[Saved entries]
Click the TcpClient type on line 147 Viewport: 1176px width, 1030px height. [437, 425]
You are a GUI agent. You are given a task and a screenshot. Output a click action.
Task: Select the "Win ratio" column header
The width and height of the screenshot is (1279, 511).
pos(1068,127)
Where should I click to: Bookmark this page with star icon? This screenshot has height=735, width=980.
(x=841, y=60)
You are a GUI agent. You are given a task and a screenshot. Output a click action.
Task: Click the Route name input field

== Exercise details ==
Set down the data once more, exactly as shown above.

== Reply to the task ==
Click the TcpClient type on line 147 Viewport: 1176px width, 1030px height. [437, 425]
You are a GUI agent. You are given a task and a screenshot. Output a click action.
Task: Select the "Win ratio" column header
The width and height of the screenshot is (1279, 511).
pos(1068,127)
Where should I click to: Bookmark this page with star icon? This screenshot has height=735, width=980.
(x=841, y=60)
You are a GUI agent. You are given a task and a screenshot. Output a click action.
Task: Click the Route name input field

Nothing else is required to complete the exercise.